One-upmanship: Your demonstration won’t convince people who are already convinced that the technique in question is, in fact, the right way to do things. There is a risk they will try to demonstrate that you are wrong by using the bad technique and making it work. Then there is a high risk they’ll be injured.

Diversity in class

We taught in small groups, two instructors with 5-6 students. In every group there were “good” students and “less good” students – those who easily picked up the skills and excelled, and those who struggled.

It was tempting to spend the majority of coaching time working with the lowest- performing students. After all, they need the most help. But this would be an error. Don’t neglect the good students.
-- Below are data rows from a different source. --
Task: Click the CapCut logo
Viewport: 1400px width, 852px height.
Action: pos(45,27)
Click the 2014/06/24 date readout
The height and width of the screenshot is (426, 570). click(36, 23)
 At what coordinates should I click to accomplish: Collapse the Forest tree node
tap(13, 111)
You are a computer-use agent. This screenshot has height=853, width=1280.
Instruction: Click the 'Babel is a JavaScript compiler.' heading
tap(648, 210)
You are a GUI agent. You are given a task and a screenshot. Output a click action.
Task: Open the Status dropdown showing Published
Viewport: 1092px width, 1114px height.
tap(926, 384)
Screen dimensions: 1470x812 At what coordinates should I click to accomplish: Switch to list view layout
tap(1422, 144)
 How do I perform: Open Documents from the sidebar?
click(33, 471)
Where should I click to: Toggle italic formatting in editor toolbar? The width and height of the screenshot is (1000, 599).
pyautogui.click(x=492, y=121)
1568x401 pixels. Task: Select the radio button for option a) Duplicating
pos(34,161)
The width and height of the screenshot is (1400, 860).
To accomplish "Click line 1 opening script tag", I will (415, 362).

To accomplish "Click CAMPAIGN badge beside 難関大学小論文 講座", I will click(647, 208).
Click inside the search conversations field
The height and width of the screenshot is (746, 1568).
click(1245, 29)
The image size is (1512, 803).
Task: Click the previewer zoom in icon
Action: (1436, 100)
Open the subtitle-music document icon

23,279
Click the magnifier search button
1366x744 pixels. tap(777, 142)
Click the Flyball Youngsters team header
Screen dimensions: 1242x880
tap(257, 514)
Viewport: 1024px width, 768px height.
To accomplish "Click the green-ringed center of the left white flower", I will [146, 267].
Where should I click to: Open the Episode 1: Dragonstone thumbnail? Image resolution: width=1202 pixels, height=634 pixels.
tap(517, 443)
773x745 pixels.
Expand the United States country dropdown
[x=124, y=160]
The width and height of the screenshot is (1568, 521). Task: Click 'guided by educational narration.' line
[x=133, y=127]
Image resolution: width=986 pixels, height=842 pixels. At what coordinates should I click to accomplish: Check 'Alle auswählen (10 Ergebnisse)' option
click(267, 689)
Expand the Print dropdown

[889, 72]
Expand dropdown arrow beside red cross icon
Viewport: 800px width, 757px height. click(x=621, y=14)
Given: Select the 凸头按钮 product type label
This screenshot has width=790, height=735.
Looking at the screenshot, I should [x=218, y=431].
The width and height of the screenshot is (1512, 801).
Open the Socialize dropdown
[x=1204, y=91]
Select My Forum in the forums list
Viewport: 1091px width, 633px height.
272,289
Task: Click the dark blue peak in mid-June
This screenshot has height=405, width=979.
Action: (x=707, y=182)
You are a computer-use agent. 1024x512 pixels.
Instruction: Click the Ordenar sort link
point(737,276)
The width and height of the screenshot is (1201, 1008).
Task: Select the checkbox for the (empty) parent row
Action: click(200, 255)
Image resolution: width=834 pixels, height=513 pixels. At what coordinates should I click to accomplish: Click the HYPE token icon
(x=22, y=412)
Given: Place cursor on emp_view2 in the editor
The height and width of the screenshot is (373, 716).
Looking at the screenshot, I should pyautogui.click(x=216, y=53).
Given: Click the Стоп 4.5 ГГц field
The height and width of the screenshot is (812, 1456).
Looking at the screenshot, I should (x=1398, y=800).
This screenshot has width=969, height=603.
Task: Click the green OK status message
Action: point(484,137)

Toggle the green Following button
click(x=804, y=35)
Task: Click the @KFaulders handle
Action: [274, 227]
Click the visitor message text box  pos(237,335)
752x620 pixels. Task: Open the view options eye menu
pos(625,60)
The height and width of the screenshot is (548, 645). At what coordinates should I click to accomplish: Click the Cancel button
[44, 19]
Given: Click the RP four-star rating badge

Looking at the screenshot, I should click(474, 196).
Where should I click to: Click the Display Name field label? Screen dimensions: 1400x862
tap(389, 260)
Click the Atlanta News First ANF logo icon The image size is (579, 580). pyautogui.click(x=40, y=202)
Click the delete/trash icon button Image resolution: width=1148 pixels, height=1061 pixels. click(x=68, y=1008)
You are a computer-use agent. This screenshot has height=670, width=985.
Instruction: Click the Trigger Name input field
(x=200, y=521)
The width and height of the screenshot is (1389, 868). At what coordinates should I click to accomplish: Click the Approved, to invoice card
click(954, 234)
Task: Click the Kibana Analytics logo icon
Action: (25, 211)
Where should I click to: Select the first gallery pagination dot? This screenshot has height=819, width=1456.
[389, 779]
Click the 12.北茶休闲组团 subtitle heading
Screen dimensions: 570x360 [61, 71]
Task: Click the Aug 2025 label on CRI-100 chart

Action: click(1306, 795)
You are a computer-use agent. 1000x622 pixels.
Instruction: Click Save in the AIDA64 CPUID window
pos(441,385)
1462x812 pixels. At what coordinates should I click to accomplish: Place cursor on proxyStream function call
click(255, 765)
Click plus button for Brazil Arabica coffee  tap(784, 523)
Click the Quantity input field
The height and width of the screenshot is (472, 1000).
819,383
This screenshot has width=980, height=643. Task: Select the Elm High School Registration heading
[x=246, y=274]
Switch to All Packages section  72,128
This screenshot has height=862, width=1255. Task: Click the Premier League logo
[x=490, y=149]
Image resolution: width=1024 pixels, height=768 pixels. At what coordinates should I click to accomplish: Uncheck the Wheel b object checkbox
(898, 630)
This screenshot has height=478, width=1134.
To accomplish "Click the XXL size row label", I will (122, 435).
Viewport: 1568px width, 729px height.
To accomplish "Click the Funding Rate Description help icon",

  • The good students are also paying customers, and they deserve time and attention. Our objective isn’t to bring all students to the same level, it’s to improve them all. Even the good students should leave the course better.
  • The bad students are learning by watching you coach the good students too. For some students that’s actually more effective, since they are not defensive about feedback they hear you giving to someone else.

Peer performance is powerful. Every time a good student executes a technique properly, that’s like you doing another demo, and the bad students are learning from that.

I used to have the students in my group take the test in what I said was “random” order. I put “random” in quotes because it wasn’t quite random. I would secretly pick the student who I considered the best rider to go first, so the other students were seeing a demonstration of the test being done well by a peer – good for a final clarification, and to establish the confidence that it can be executed successfully.

Others?

I learned a lot from teaching adults a physical skill, and a lot of what I learned has been applicable in other coaching situations. I bet others who teach or coach have similar experiences, and I’d like to invite you to share – in your own blog, in lunchtime presentations, or in the comments section here.